I read an intriguing blog post today that got me thinking about the effort I put into my work. And by work, I mean all these things I do for a “living.” Teaching. Blogging. Social media-ing. One of the points in the post suggested that it’s better to do one or two things very well than it is to do a lot of things with mediocre effort. Maybe I’m completely brain dead tonight, but I’m a little discouraged by the amount of mediocrity that I put forth in some of my work. It’s not that I want to be mediocre. It’s not even that what I’m doing is, by others’ standards, mediocre. It’s that by my standards, I’m not doing a good enough job.

I don’t think this crosses the line into perfectionism. I think this is me having a vision for my online classes and for SGFblogs.com and for A Fool of Myself (whose stats are still not working–maybe if I complain enough, the blogging fairies will fix them) and for Austin Creative. I’m so utopian in what I want to achieve that right now I’m discouraged to even try.

Like for SGFblogs.com, for instance. We’ve come a long way in the year that I’ve taken over our fledgling group, but I want so much more for it. I want us to have a website that adds value to Springfield’s community, and I want our bloggers to engage with the website and with each other, both in person and online. From an outsider’s perspective, maybe it looks like I’m accomplishing this, but what we have is not enough for me. At the same time, I don’t have the time to devote to maintaining the site, sending newsletters, writing tweets, engaging with everyone on Facebook, promoting the group, and being the expert, so I feel like I’m failing everyone.

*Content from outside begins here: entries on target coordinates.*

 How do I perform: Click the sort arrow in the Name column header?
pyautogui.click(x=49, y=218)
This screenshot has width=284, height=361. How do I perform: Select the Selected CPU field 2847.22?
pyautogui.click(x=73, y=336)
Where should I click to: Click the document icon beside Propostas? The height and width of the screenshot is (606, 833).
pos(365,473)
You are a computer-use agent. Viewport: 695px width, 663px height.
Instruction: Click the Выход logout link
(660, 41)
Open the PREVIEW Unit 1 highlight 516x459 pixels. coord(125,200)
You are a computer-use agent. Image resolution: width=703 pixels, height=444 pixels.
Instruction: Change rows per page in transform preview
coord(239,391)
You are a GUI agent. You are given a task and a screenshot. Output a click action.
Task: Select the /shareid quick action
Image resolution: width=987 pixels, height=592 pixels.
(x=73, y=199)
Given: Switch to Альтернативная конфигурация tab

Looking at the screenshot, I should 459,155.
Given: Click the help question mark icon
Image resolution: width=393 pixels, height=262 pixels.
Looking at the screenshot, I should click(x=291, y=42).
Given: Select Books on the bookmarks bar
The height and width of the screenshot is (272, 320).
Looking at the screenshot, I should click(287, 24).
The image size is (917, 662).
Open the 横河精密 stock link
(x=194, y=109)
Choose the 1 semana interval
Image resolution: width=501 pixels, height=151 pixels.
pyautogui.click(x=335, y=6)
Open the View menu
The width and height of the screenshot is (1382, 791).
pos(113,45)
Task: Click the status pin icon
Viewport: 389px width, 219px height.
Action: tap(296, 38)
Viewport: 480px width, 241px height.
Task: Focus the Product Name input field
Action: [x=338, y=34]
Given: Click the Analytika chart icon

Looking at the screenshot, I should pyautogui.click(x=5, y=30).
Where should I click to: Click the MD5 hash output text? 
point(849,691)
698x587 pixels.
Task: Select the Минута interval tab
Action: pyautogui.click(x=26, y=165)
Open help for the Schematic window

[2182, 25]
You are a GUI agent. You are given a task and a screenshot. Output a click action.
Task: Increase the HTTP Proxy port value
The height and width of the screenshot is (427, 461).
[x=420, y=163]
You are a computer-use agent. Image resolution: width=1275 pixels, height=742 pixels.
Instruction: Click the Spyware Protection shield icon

I feel the same for my online classes. I get these great ideas every semester, I work hard to implement them, and I feel like they fall flat on their faces. As a result, I’m trying to troubleshoot my new idea, and my students are trying to pass the class, and by the seventh week of the semester, I feel like tossing the next nine weeks in the crapper and starting all over. I’d love to implement Blogger into my classes this fall, but let’s face it: I have three weeks before fall semester starts, and I don’t want to spend can’t spend the entire time reworking my classes. I don’t get paid for that time off, you know. I do enjoy online teaching, and I’ve been given a lot of freedom to explore the world beyond Blackboard, but sometimes I wonder if all the effort is worth it. Do the students appreciate that I’m teaching them how to use tools that they’ll encounter in the real world? Do they spend more than three seconds reviewing my comments on their work? Again, maybe I’m in a funk tonight. (Although, funny news: One of my summer students, who happens to know Chris’s boss Justin, told Justin today that my class was tough. The student seemed to think that online classes should be easier than seated classes, so I’m glad that I exceeded his expectations. I swear, I’m not sadistic; I take great pride in producing excellent English 101 materials.)

I have too many things to think about. Thankfully, Chris let me buy some new Moleskine cahiers this weekend (gridded, naturally), and I’ve been using the first one as a brainstorming journal of sorts. It just lets me get some of these ideas for my clients and my classes out of my head and onto paper, so I can sleep at night.